Different accounting methods used by the funds must be addressed. This is particularly important for tax purposes, e.g., tax amortization of discount and premium in fixed income funds. Notwithstanding which is the acquired and which is the acquiring fund in the transaction, for tax purposes, a change is made to the dominant method of accounting. With regard to discount and premium amortization, the method used to account for the greater amount of such item and related accounts is deemed to be the dominant method and should be the surviving accounting method. There would be a "catch-up" adjustment to adjust the accounts to where they would have been had the "new" policy been in effect since inception.

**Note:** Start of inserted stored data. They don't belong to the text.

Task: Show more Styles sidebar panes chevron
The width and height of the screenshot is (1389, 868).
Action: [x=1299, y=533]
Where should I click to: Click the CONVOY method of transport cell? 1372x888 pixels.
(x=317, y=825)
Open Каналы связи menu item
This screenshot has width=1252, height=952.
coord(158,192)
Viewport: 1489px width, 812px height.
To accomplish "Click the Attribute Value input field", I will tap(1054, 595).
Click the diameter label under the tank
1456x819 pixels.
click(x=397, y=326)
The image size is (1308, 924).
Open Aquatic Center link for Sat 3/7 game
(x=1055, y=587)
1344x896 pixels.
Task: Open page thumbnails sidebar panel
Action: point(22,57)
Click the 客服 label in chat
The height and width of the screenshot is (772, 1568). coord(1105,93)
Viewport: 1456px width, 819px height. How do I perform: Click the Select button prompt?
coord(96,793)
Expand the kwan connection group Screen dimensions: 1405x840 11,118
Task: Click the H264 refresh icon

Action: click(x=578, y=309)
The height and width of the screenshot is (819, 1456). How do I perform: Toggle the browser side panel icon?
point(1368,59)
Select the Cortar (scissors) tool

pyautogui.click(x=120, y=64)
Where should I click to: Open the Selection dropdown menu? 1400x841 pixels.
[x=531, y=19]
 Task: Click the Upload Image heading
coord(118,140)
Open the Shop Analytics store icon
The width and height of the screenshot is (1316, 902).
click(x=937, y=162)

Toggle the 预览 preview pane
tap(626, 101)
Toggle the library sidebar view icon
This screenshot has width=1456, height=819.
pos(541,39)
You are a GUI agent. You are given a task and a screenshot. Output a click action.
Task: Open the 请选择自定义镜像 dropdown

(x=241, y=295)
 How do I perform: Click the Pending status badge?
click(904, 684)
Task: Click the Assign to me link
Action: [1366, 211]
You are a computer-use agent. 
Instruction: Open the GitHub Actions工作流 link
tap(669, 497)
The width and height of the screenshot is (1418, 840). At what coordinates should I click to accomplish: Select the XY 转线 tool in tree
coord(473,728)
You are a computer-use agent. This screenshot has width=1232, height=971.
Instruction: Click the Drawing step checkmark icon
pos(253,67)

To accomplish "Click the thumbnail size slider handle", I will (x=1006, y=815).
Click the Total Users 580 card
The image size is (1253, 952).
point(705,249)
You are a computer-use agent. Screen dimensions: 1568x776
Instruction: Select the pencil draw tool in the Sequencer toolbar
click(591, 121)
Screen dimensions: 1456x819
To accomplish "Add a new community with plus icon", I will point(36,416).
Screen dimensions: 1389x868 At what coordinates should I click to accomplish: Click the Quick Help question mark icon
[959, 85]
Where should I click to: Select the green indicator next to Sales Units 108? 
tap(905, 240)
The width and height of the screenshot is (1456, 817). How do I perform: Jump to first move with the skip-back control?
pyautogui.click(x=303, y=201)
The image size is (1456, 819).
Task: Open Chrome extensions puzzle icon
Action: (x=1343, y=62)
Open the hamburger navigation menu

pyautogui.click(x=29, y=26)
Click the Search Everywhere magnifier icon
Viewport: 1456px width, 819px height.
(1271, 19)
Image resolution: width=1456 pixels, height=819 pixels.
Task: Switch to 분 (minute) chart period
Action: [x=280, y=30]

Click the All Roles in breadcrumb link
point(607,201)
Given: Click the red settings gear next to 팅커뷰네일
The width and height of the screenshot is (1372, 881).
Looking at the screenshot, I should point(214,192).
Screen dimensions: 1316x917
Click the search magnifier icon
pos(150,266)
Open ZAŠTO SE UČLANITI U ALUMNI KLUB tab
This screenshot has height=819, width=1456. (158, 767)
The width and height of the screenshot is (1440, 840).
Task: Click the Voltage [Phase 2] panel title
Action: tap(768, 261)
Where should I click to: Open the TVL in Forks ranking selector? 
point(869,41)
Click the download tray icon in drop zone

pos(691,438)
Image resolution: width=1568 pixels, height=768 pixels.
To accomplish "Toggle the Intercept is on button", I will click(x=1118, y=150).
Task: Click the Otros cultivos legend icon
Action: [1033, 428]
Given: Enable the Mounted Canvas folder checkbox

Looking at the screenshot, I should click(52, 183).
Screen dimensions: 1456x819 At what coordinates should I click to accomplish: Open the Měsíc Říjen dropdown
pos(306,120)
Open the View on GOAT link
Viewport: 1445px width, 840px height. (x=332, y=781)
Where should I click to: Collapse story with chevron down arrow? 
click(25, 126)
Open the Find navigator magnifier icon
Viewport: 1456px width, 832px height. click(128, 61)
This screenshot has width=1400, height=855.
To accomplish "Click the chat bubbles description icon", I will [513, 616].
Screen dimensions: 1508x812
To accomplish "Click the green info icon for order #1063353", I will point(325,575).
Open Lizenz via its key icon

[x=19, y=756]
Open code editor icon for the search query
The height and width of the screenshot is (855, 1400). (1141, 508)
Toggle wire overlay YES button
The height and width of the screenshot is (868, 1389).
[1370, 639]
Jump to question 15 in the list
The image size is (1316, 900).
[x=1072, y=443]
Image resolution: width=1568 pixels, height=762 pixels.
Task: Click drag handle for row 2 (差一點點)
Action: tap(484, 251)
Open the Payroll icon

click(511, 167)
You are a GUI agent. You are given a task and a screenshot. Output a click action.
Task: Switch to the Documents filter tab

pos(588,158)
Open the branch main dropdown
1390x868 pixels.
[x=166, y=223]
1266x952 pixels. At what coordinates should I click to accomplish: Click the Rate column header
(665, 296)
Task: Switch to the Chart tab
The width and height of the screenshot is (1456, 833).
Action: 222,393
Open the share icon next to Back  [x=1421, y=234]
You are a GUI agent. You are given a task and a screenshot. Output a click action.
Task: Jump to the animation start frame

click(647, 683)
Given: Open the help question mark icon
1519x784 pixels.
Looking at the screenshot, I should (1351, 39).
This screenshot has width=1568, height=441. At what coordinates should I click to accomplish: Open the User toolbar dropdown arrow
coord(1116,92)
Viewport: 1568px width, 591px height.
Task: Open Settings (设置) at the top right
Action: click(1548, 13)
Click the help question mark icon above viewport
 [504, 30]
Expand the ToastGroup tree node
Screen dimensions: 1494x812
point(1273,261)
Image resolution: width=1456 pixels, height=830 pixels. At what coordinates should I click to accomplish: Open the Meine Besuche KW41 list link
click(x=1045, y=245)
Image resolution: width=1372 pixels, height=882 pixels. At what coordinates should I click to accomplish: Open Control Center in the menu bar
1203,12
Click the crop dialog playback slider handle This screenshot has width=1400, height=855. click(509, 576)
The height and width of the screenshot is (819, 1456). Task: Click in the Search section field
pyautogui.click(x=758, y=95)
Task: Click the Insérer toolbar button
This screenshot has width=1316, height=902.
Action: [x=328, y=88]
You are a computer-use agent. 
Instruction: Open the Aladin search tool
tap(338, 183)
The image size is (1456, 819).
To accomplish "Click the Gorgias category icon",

Under a tax-free reorganization, both basis and holding period of securities carry over to the acquiring fund for both book and tax purposes. Accordingly, the acquiring fund should satisfy itself as to the integrity of the records supporting the acquired fund's assets.
The utilization of loss carryforwards and built-in losses may be limited in current and future years where a fund incurs a change in ownership. If either fund has a built-in gain at the date of the reorganization, additional limitations may apply. The assistance of an engagement team tax specialist should be sought in reviewing financial statement disclosures in such a case.
In a "C" reorganization, the acquired fund's tax year ends at the end of the month of the merger. The fund must remain qualified as a RIC until the merger date and distribute its taxable income and gains immediately prior to the merger. Additionally, returns must be filed within 3-1/2 months of the month-end of the merger (2½ months if merger date is in June) or extensions must be filed. Note that in many instances this will result in a short final year.
For a reorganization to be tax free, among other requirements, the fund must meet the "continuity of interest" and "continuity of business interest" requirements. As counsel generally is required to render an opinion on the tax treatment of the merger, counsel's interpretation with respect to various requirements generally prevails and we rely on that opinion. If no opinion of counsel is received, the engagement team for the surviving entity should consider the absence of an opinion when planning the scope of the audit.